GIVEN ENTRIES |
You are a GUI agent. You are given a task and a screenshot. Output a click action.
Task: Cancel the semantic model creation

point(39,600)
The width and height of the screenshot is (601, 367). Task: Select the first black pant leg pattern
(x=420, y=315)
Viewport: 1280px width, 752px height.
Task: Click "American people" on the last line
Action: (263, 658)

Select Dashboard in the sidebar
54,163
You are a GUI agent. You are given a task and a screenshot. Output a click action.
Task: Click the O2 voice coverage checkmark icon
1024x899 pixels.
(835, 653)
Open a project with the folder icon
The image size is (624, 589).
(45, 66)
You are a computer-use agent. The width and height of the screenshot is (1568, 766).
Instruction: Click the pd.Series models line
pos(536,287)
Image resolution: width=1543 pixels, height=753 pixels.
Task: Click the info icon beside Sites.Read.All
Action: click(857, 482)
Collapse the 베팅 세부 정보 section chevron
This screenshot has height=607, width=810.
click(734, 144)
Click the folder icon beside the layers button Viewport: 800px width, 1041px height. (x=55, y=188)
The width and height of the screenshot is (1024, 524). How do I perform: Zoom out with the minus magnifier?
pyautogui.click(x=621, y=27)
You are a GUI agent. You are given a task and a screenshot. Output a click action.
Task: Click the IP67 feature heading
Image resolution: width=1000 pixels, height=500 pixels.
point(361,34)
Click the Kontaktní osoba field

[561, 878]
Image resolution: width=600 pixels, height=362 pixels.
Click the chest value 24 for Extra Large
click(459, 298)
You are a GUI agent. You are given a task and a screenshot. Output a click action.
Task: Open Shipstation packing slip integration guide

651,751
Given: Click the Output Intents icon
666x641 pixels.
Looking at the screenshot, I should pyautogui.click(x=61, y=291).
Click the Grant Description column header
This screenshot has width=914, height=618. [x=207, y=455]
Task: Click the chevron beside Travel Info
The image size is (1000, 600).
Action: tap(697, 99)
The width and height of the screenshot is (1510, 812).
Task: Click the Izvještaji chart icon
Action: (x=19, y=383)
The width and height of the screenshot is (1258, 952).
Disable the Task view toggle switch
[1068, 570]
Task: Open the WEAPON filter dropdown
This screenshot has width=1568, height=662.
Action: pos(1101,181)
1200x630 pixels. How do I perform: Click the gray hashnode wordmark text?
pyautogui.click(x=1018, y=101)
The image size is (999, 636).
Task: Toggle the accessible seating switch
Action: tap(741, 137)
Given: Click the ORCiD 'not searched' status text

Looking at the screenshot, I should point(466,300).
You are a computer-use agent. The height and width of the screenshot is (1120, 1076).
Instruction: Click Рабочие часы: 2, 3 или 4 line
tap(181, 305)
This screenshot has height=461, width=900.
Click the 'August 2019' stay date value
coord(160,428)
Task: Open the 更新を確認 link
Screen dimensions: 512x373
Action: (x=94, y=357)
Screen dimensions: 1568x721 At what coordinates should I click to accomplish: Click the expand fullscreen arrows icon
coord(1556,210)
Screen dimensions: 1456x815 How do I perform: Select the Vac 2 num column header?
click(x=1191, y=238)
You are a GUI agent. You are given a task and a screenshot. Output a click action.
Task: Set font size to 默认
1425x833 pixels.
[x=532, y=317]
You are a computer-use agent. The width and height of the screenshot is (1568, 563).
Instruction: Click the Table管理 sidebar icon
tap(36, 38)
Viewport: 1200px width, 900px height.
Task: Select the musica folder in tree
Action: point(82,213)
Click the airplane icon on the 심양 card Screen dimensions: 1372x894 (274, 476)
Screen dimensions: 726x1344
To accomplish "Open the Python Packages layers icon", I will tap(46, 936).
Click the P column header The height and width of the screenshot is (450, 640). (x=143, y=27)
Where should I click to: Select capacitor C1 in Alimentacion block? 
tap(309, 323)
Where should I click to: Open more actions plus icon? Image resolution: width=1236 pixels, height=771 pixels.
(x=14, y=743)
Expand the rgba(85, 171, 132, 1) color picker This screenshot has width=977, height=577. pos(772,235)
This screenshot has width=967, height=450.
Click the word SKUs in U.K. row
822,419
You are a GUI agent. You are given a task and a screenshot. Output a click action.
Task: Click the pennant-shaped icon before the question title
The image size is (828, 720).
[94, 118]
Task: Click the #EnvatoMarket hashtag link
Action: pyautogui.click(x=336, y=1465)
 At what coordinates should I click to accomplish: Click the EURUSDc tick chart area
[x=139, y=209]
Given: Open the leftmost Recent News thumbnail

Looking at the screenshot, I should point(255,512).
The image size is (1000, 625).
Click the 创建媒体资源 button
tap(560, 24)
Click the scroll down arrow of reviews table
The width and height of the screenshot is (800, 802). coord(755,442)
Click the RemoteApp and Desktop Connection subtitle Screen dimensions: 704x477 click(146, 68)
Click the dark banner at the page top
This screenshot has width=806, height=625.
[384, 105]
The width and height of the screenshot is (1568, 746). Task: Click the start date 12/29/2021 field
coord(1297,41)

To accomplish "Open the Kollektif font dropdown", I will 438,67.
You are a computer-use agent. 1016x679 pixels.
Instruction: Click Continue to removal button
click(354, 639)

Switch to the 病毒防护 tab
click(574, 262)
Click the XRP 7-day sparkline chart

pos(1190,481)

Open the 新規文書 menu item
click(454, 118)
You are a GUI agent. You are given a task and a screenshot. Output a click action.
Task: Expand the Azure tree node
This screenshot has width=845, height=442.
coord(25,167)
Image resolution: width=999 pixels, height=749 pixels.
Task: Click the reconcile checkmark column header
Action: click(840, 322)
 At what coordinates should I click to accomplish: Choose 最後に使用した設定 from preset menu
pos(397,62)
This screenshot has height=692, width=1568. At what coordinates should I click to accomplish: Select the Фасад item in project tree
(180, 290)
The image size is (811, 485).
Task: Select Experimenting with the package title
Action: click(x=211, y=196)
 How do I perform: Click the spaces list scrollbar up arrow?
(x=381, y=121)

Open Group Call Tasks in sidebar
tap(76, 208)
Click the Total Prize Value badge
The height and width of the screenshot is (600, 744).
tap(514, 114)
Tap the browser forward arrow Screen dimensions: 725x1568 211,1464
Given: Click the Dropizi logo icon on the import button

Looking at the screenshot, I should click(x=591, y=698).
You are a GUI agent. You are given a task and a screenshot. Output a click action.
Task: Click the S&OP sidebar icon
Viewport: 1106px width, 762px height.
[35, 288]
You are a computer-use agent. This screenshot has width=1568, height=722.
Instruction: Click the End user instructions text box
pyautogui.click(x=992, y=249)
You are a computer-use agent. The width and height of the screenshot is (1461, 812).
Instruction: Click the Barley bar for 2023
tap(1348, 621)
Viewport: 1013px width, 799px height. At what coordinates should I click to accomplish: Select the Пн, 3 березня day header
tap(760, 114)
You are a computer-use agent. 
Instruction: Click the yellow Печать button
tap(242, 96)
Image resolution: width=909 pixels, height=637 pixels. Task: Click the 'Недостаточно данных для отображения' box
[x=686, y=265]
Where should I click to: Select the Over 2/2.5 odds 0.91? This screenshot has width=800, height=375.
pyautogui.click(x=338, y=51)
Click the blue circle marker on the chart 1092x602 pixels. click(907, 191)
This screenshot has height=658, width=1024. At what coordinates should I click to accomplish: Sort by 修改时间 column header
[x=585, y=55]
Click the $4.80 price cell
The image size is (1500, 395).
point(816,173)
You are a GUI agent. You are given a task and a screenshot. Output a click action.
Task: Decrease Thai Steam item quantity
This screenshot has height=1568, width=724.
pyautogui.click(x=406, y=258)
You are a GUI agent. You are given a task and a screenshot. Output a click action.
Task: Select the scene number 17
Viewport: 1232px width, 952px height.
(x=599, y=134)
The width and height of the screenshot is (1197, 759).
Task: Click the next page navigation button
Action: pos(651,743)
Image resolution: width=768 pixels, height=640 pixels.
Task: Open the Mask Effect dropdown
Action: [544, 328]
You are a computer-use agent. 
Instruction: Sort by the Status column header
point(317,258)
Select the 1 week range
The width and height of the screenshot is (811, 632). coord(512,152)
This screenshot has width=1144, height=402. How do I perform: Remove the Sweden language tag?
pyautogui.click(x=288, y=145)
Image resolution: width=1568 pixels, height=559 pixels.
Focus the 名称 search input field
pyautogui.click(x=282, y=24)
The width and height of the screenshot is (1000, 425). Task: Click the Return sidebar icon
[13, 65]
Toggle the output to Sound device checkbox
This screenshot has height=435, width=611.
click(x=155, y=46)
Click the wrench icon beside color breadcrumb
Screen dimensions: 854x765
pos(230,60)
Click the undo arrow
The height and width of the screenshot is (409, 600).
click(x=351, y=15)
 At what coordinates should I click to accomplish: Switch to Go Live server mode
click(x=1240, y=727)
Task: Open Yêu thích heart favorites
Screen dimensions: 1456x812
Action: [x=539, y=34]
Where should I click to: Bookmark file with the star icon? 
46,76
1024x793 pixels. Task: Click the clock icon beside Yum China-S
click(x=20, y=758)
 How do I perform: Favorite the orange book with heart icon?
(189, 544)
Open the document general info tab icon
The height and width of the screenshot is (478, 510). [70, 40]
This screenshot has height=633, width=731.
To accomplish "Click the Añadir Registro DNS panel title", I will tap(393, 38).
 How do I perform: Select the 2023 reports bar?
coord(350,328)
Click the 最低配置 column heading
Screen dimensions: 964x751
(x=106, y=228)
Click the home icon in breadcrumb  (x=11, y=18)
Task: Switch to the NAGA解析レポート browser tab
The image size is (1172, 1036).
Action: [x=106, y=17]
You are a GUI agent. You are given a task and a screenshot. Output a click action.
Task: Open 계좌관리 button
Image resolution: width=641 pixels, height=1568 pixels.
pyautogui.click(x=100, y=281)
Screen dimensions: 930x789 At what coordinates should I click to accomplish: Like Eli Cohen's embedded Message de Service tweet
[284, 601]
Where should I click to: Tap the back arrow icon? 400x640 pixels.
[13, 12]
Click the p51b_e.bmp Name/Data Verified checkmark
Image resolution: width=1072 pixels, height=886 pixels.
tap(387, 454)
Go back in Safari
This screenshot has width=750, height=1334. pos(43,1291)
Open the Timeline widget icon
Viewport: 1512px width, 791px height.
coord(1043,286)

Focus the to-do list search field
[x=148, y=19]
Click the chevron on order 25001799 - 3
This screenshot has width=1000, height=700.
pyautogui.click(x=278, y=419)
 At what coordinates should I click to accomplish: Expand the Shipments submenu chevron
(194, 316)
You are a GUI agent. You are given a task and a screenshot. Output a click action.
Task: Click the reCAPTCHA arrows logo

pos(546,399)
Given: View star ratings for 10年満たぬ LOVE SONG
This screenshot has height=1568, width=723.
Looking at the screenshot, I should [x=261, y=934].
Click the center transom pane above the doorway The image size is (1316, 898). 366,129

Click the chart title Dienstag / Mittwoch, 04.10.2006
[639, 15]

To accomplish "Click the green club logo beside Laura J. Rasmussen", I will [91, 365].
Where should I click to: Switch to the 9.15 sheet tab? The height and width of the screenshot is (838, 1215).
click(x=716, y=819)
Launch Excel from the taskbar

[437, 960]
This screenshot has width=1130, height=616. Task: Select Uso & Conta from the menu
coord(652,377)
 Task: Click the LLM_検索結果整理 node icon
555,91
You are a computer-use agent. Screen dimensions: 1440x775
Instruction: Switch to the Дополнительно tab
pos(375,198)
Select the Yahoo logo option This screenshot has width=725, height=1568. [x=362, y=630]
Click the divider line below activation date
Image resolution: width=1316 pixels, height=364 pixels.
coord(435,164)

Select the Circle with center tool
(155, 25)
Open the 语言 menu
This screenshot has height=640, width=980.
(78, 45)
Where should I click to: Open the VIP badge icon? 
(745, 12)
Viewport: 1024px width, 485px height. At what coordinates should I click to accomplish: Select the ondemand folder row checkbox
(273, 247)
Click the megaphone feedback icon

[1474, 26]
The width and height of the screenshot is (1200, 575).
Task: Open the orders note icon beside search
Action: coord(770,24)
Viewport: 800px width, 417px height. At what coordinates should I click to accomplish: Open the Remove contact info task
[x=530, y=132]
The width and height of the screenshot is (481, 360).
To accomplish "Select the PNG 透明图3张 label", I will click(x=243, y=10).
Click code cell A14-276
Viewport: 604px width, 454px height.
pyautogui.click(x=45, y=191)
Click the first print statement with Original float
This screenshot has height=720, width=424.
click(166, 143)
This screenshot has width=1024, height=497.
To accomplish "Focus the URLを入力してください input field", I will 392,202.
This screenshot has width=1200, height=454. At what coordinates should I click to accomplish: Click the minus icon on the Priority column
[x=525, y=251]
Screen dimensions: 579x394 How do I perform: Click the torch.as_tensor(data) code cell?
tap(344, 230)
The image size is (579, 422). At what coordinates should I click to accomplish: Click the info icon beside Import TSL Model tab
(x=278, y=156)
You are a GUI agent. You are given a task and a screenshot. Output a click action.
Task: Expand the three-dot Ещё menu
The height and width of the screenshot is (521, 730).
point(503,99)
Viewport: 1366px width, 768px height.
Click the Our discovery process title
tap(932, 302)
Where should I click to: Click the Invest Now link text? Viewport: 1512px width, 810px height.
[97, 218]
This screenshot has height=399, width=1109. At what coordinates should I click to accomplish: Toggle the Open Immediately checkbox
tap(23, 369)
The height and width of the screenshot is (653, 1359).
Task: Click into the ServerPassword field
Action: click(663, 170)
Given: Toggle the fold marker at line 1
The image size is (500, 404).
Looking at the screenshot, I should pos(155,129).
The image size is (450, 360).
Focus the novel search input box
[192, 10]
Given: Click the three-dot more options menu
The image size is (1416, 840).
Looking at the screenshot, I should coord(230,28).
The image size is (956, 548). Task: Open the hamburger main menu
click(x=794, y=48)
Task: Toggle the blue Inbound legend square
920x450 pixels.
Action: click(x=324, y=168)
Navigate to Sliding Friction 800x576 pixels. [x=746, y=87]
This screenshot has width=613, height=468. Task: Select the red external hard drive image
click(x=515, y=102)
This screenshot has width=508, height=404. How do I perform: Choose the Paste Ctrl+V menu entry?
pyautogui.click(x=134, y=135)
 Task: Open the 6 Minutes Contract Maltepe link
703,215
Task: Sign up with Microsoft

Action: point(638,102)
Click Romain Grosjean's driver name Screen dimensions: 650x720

INSTRUCTIONS FOR THE TASK | Only lines that hold the string "layers" belong in the answer, so copy every one of them from the records.

TASK ANSWER |
Click the folder icon beside the layers button Viewport: 800px width, 1041px height. (x=55, y=188)
To accomplish "Open the Python Packages layers icon", I will tap(46, 936).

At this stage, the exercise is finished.